> **WHAT YOU WILL DO**
Write out all the entries word for word, but skip any images.

━━ SUPPLIED INFORMATION

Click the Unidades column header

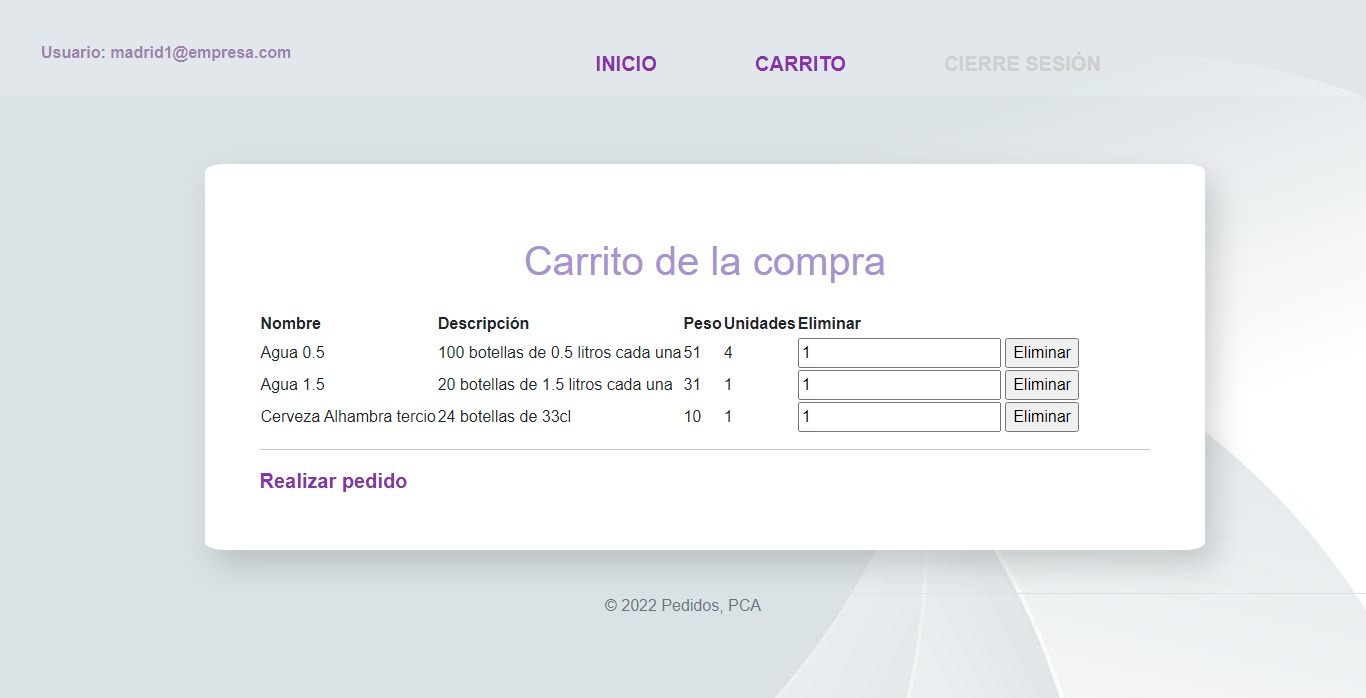click(x=759, y=323)
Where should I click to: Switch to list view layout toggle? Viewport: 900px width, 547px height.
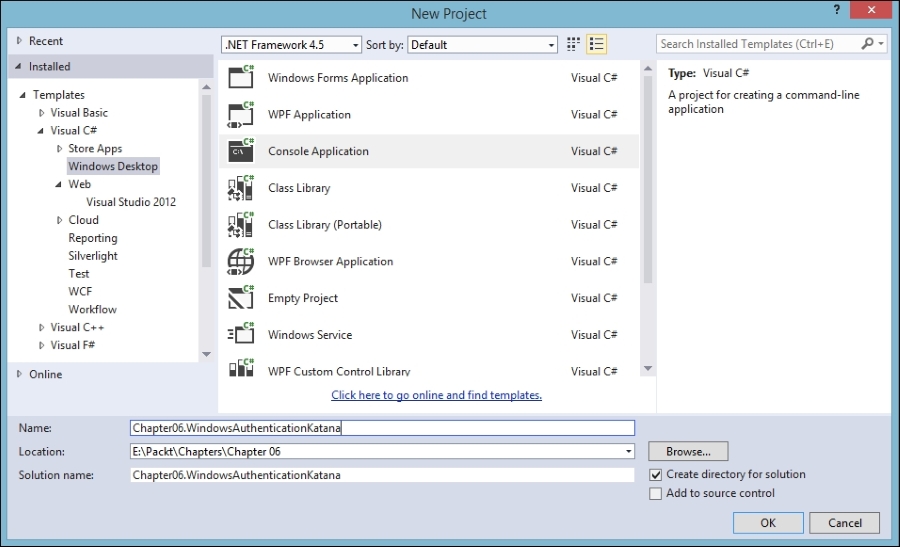597,45
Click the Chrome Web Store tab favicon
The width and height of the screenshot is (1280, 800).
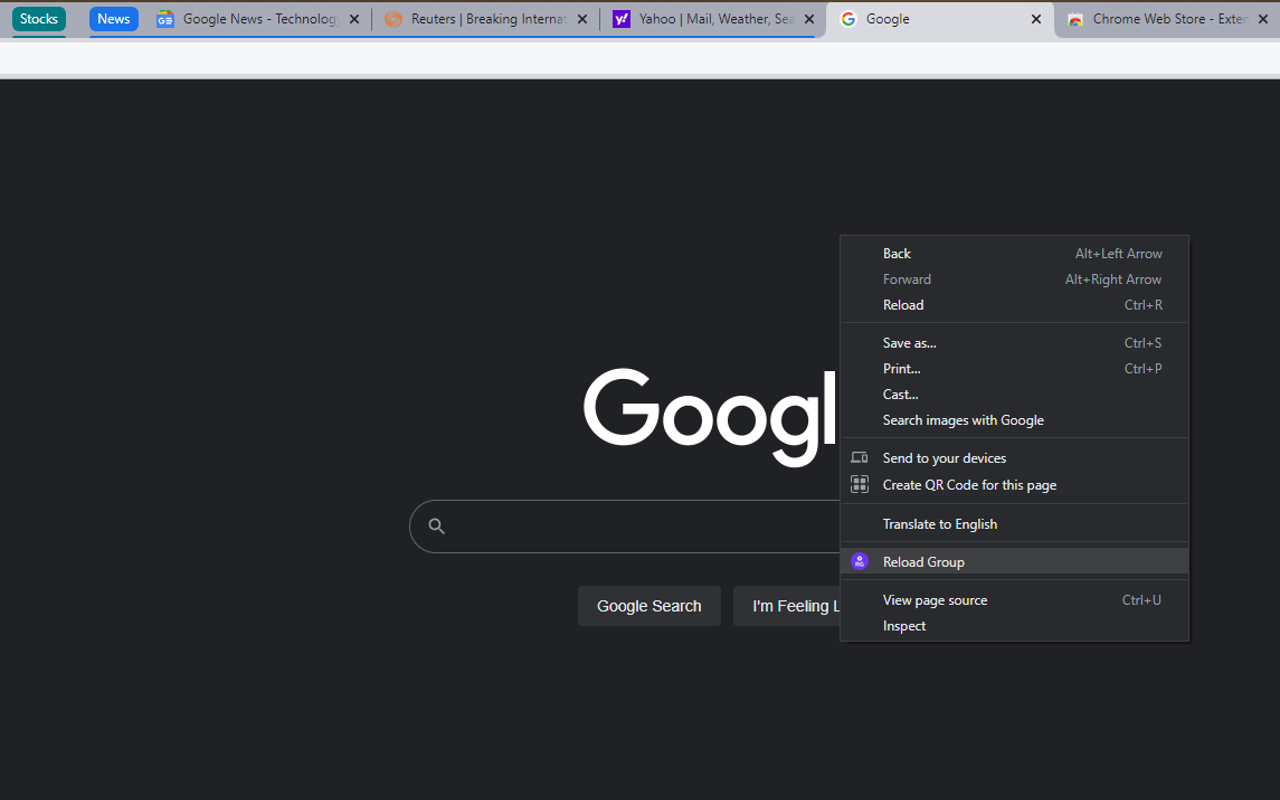click(x=1075, y=18)
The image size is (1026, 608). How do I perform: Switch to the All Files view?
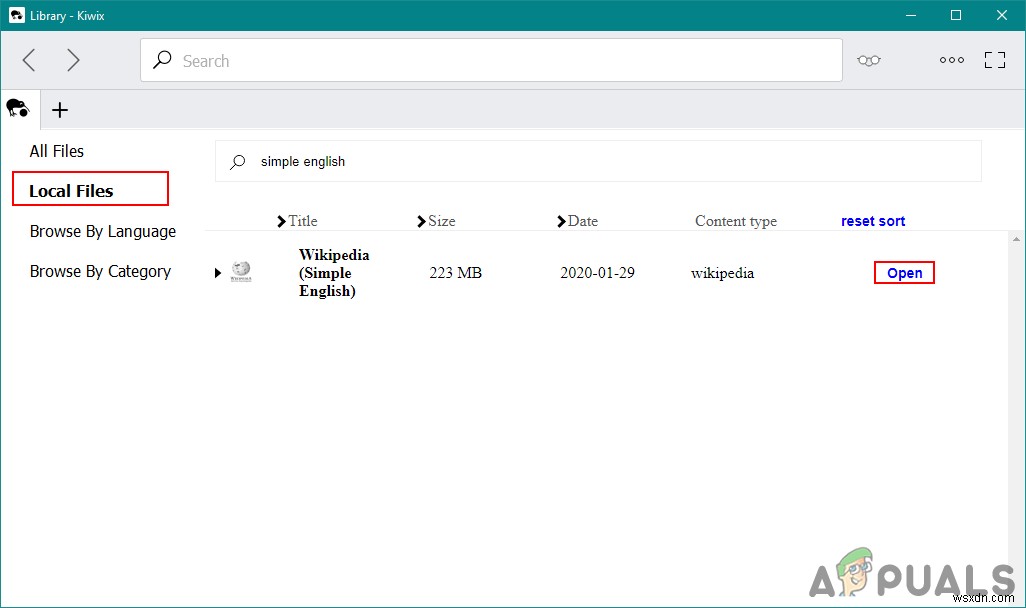[56, 151]
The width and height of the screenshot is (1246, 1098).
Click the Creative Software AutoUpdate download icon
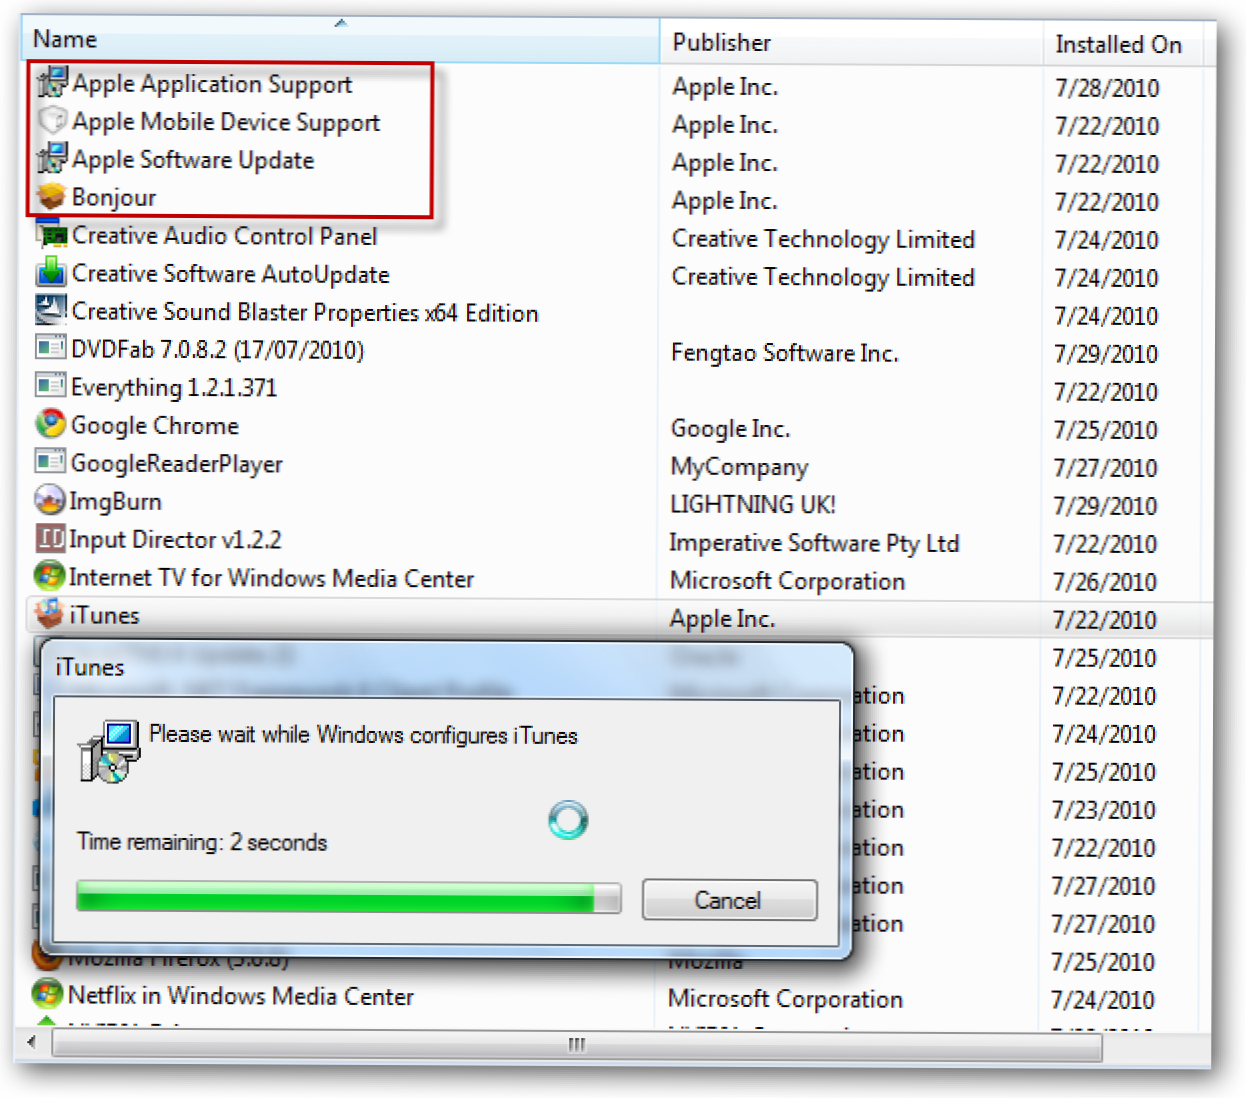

━━━━

> **PROBLEM SOLUTION**
Click the Unidades column header

click(x=759, y=323)
Where should I click to: Switch to list view layout toggle? Viewport: 900px width, 547px height.
597,45
Click the Chrome Web Store tab favicon
The width and height of the screenshot is (1280, 800).
click(x=1075, y=18)
The image size is (1026, 608). How do I perform: Switch to the All Files view?
[56, 151]
The width and height of the screenshot is (1246, 1098).
Click the Creative Software AutoUpdate download icon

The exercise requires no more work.